ASSIGNMENT - State how many lines in the records hold the word "size", giving the number and no other text.

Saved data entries
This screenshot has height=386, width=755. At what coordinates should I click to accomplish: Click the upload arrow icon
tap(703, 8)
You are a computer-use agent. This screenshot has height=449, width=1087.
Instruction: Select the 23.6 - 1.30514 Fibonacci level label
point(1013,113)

* * *

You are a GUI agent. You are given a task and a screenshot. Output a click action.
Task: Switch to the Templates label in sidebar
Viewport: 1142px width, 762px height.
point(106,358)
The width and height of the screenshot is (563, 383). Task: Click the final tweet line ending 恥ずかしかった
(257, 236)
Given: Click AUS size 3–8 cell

---

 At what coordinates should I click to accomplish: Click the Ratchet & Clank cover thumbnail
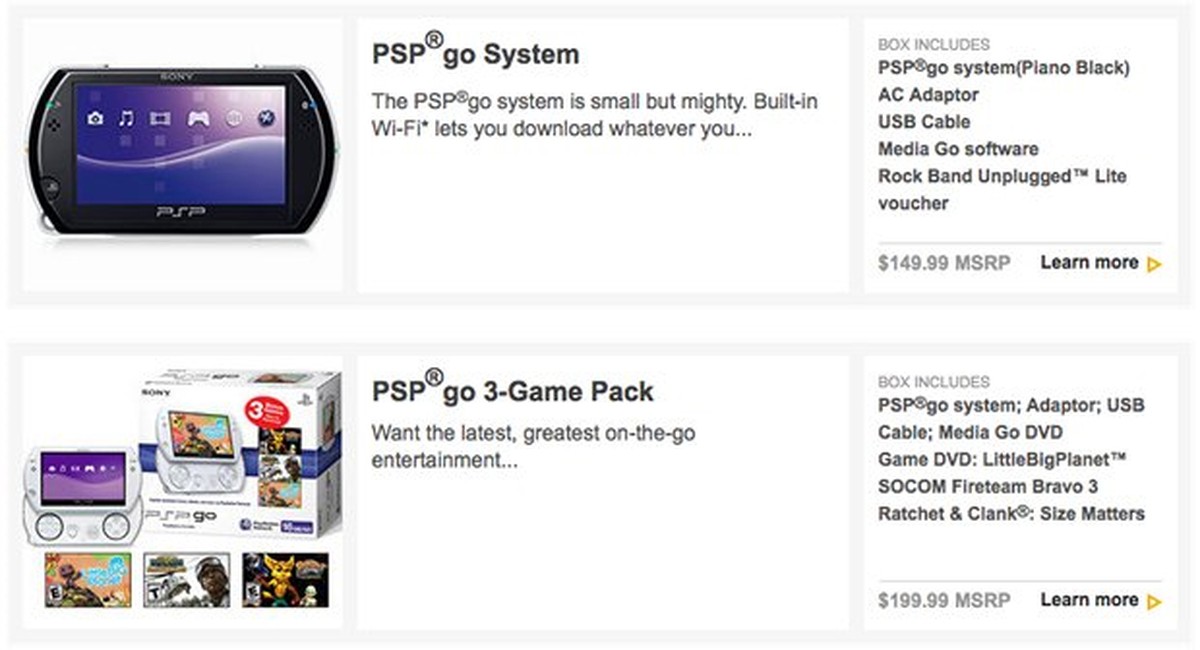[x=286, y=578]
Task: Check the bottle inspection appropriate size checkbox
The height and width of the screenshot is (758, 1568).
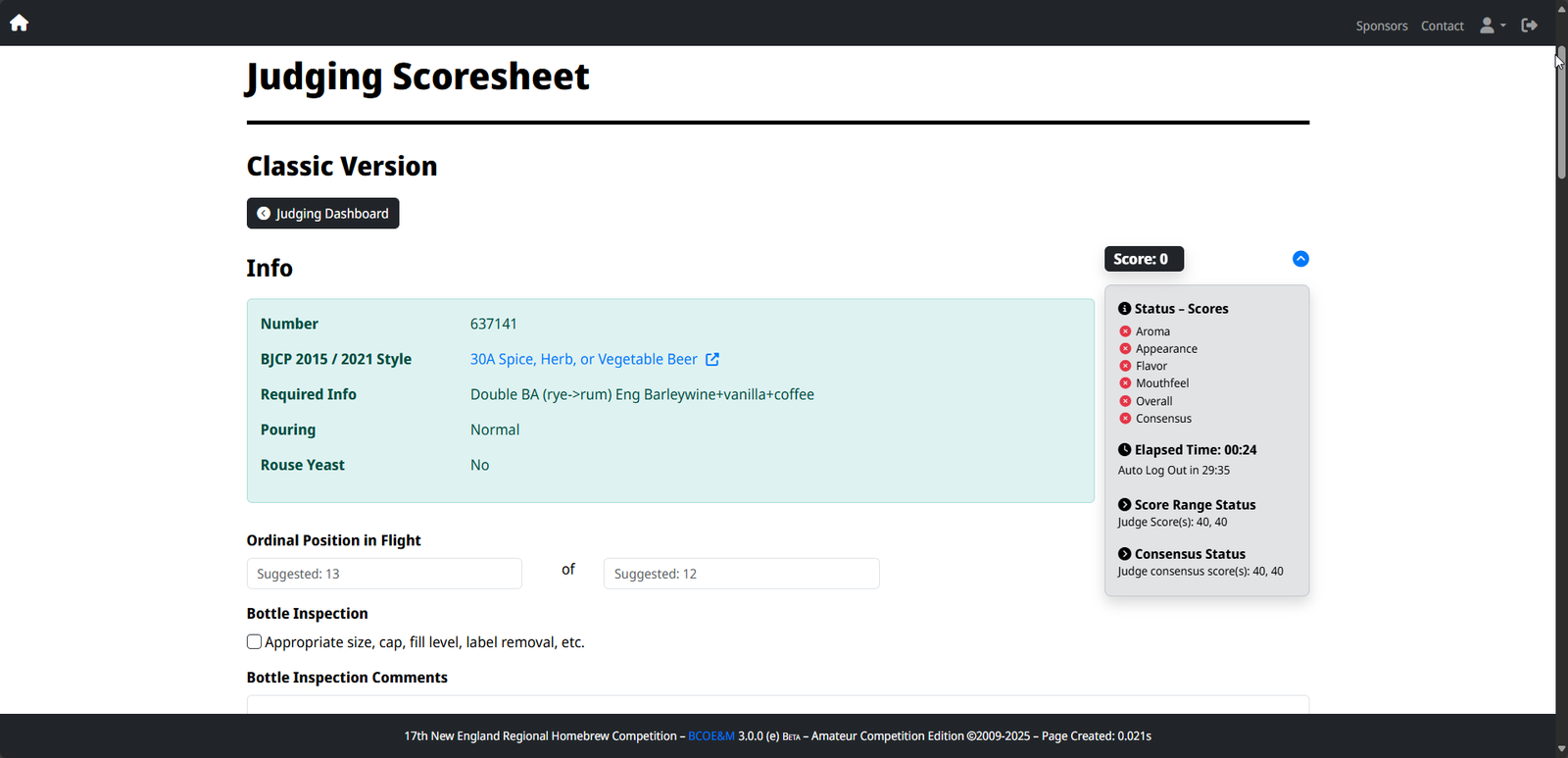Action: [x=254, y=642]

RESULT - 2